If you’re spoiler-averse, au revoir and have a Batman GIF:
Still here? OK. After the credits, where superhero movies traditionally place their teasers, we go to Arkham Asylum. It’s not explicitly identified as such, but if you look at the patches on the guards, it’s pretty clear where we are. An Arkham guard goes to roust Lex Luthor from his cell, only to find it’s another cackling unhinged bald guy. Then we cut to a gorgeous coastline and a speedboat driven by, of all people, Deathstroke (Joe Manganiello). He gets on a luxurious yacht and, of course, there is Luthor (Jesse Eisenberg), with some champagne and a proposition: If the heroes are forming their own league, shouldn’t the villains?

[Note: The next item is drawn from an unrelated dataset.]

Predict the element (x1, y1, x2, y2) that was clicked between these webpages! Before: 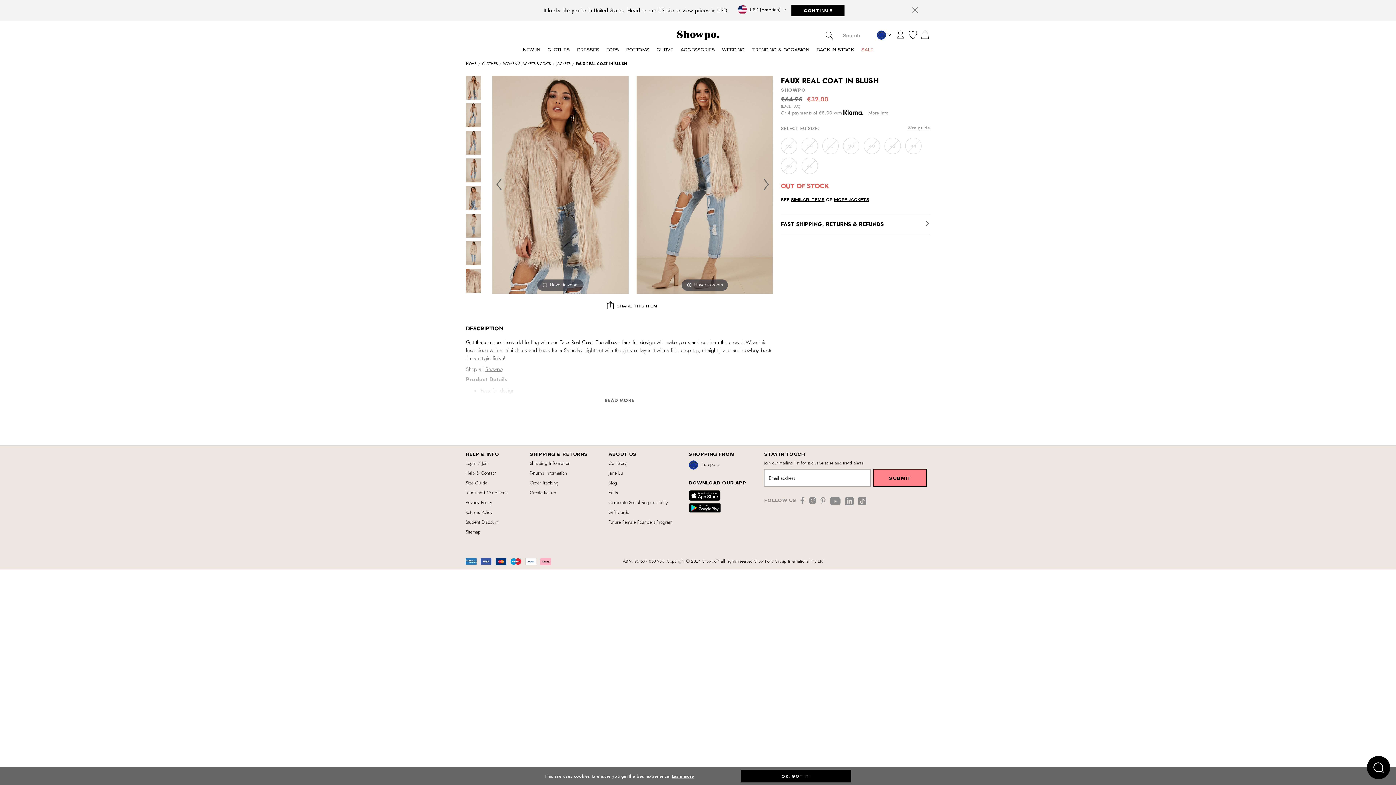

This is an idea with a long, long history. DC has been teaming up its villains since the Golden Age, and for a while in the ’70s the idea even had its own comic book, The Secret Society Of Supervillains. That idea was picked up for the Superfriends cartoon in the form most people know it best: The Legion of Doom. In the cartoon, the Legion — primarily made up of each hero’s archnemesis — mostly proved they couldn’t run a committee meeting to save their lives. But at least they had an awesome evil lair, the blatant Vader helmet ripoff the Hall of Doom.
Usually, this set of villains picked a fight with the League and lost, although they were often saved by Luthor’s elaborate, contrived escape plans, and even when they were caught, the notoriously lax and corrupt justice system of the DC Universe never seemed able to keep them in prison.
In recent years, Luthor revived the Society in the comics as more or less his attempt to quietly take over the world by organizing its evil bits. Called The Society for short, it’s notable for being sprawling, orderly, and includes a condition that villains would join it or else. Luthor and his committee aren’t shy about killing off villains who don’t toe the line, although they do leave the Joker alone because, come on, even if he weren’t homicidal and utterly insane, would you want to attend a staff meeting with that guy?
So, who might join any future Secret Society in the movies? Membership has always been fluid, considering who’s running the thing and who Luthor recruits, so DC could really add anybody they wanted into the mix. Luthor and Deathstroke are obvious nominees, but beyond that DC is free to throw in everybody they want. But there is one important caveat about the leadership.
You might remember we explained the cosmic origins of Justice League’s villain, Steppenwolf, and that he’s the general for one of DC’s most dangerous, tyrannical villains, Darkseid. You might also remember, at the end of Batman v Superman, it was heavily implied Luthor had used Kryptonian technology to contact… something, out there in the void of space. It’s worth noting that the Secret Society of Supervillains was originally founded by Darkseid, in secret. That means Luthor may just be a pawn in a larger game. We’ll no doubt find out as the DCEU moves forward.